I shared the comments below with both BCPR and the consultant.

1. As mentioned in a previous message, the current draft is very weak when it comes to the ICTs for governance and inclusive participation (or inclusive governance, etc.) but very strong on the conflict side.

2. I think these issues stem from the fact that there seems to be some confusion regarding the core objectives of the GN. This is perhaps best reflected in the opening question or provisional title given to the note: How can ICT support democratic governance FOR conflict prevention. Preferably, the problem is: how can ICT support Inclusive governance AND conflict prevention.

3. In the current draft, the work UNDP has done in the last 20 years in ICTs for development and Governance becomes a footnote. Not surprisingly, the note has somehow taken conflict as the core argument leaving the rest on a second level. I am sure this is just a misunderstanding.

4. If we focus on the real question (both inclusive governance AND crisis) then we need to do at least three things:

4.1 Have an overall framework to place the seemingly unrelated issues (which as I see are actually strongly related)

4.2 Have background and analysis for each of the areas: ICTs for governance and ICTs for conflict, including real examples.

4.3 Have a section where we then provide concrete links between the two, bearing in mind that the core goal of the CoP if to build a single community of practitioners working in both areas.

5. As I see it, the broader field of work is inclusive or democratic governance (BTW, I suggest we avoid term definitions in the text as this can be contentious in many contexts, especially if we have to borrow from others!). One of the core principles of DG is the participation of people in policy and decision-making processes, something that today with the rapid diffusion of ICTs has become quite feasible. This, in principle, will lead to more transparency and accountability while ensuring that development investments are more in tune with people’s actual needs. This, in turn, will bring better development outcomes as supply will meet demand, etc. We can, in theory, get a virtuous development cycle, so to speak

6. This basic framework can then be brought to both ICT4DG and ICTs for conflict prevention (ICTD4CP), noting at the same time that the two areas are related. We should also avoid the idea that this is a geographical division. For example, conflict situations are present in many countries, at the local or regional level. Nevertheless, these countries cannot be defined as being in a state of conflict or crisis. “Contentious politics” seems to be a feature of the 21st century, etc.. It is in these areas, among others, that the two themes touch very closely. The GN should explore this more closely.

__Information supplied__
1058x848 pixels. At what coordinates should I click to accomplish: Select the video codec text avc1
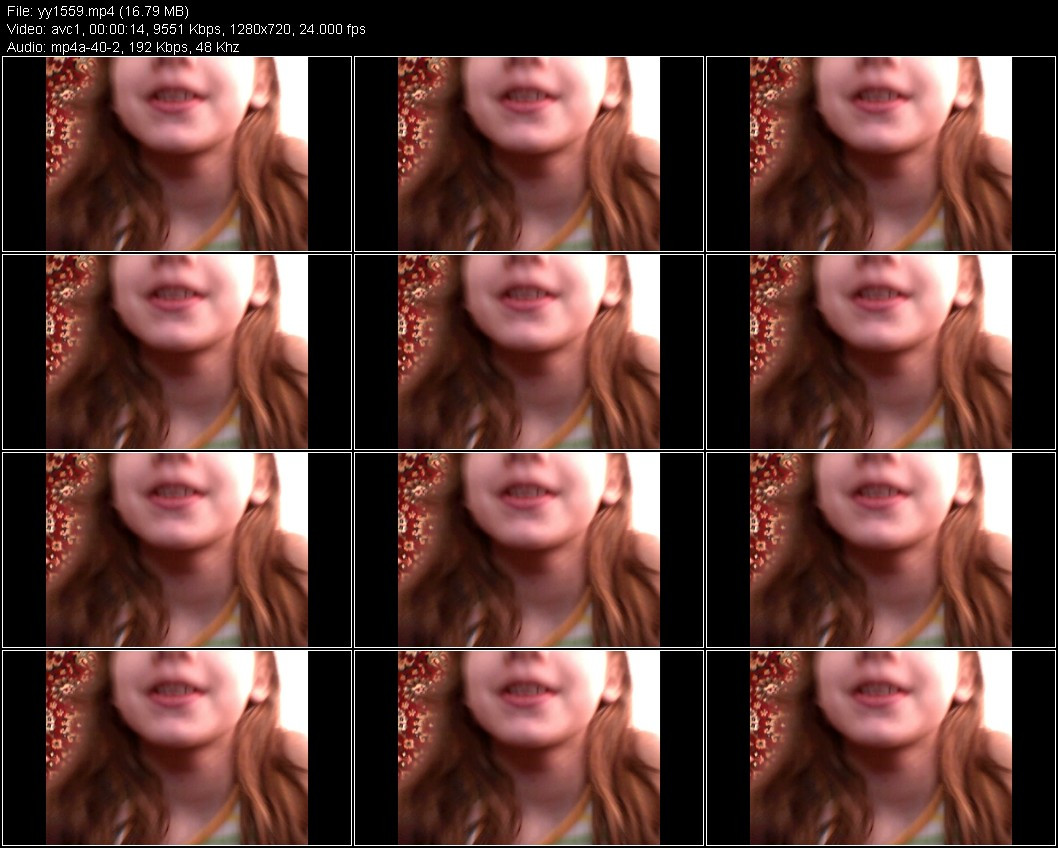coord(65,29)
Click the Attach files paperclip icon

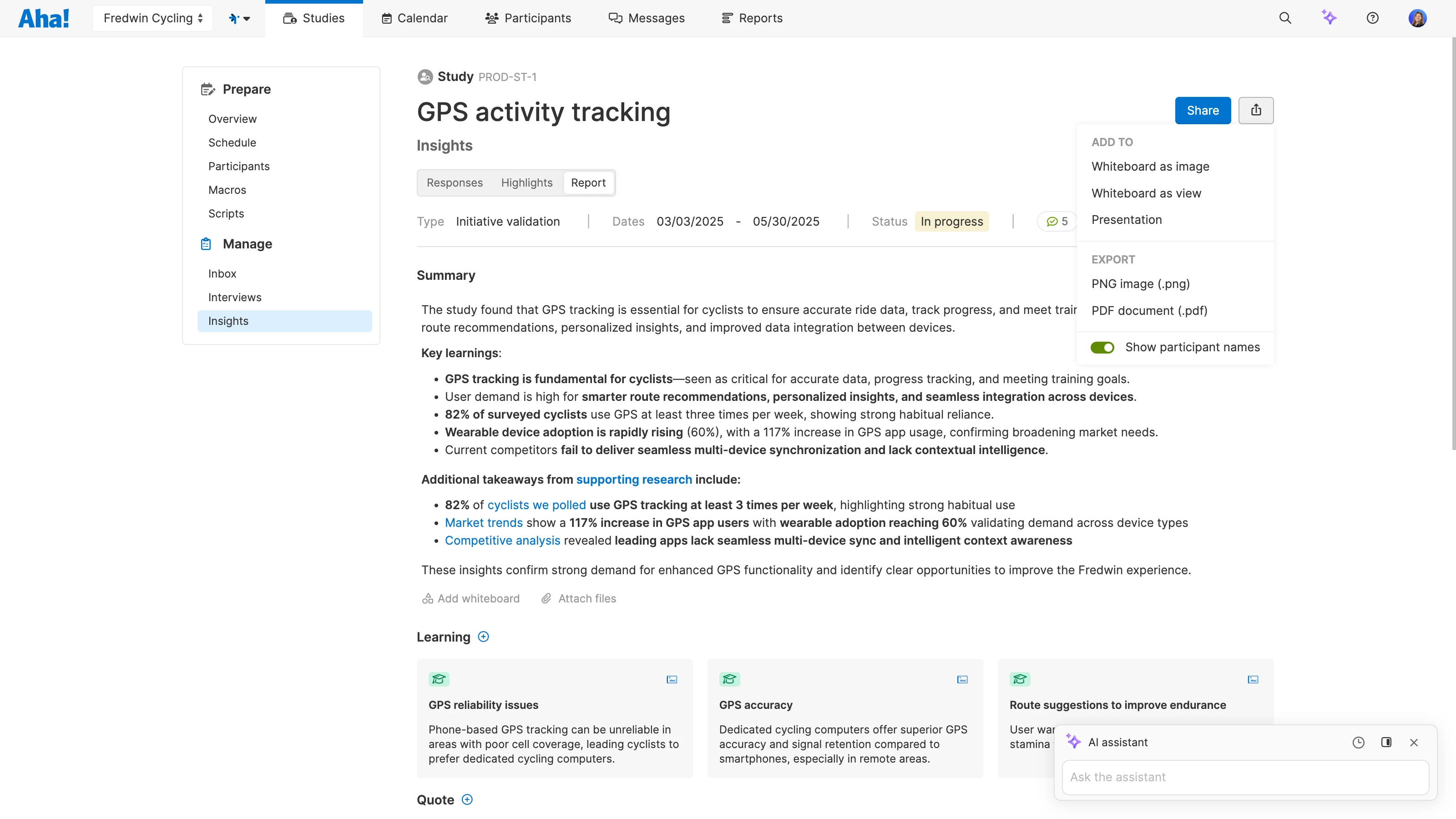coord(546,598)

__What needs to be done__
Reproduce the full set of comments on the ICT guidance note draft, word for word and with nothing left out.

__Complete response__
I shared the comments below with both BCPR and the consultant.

1. As mentioned in a previous message, the current draft is very weak when it comes to the ICTs for governance and inclusive participation (or inclusive governance, etc.) but very strong on the conflict side.

2. I think these issues stem from the fact that there seems to be some confusion regarding the core objectives of the GN. This is perhaps best reflected in the opening question or provisional title given to the note: How can ICT support democratic governance FOR conflict prevention. Preferably, the problem is: how can ICT support Inclusive governance AND conflict prevention.

3. In the current draft, the work UNDP has done in the last 20 years in ICTs for development and Governance becomes a footnote. Not surprisingly, the note has somehow taken conflict as the core argument leaving the rest on a second level. I am sure this is just a misunderstanding.

4. If we focus on the real question (both inclusive governance AND crisis) then we need to do at least three things:

4.1 Have an overall framework to place the seemingly unrelated issues (which as I see are actually strongly related)

4.2 Have background and analysis for each of the areas: ICTs for governance and ICTs for conflict, including real examples.

4.3 Have a section where we then provide concrete links between the two, bearing in mind that the core goal of the CoP if to build a single community of practitioners working in both areas.

5. As I see it, the broader field of work is inclusive or democratic governance (BTW, I suggest we avoid term definitions in the text as this can be contentious in many contexts, especially if we have to borrow from others!). One of the core principles of DG is the participation of people in policy and decision-making processes, something that today with the rapid diffusion of ICTs has become quite feasible. This, in principle, will lead to more transparency and accountability while ensuring that development investments are more in tune with people’s actual needs. This, in turn, will bring better development outcomes as supply will meet demand, etc. We can, in theory, get a virtuous development cycle, so to speak

6. This basic framework can then be brought to both ICT4DG and ICTs for conflict prevention (ICTD4CP), noting at the same time that the two areas are related. We should also avoid the idea that this is a geographical division. For example, conflict situations are present in many countries, at the local or regional level. Nevertheless, these countries cannot be defined as being in a state of conflict or crisis. “Contentious politics” seems to be a feature of the 21st century, etc.. It is in these areas, among others, that the two themes touch very closely. The GN should explore this more closely.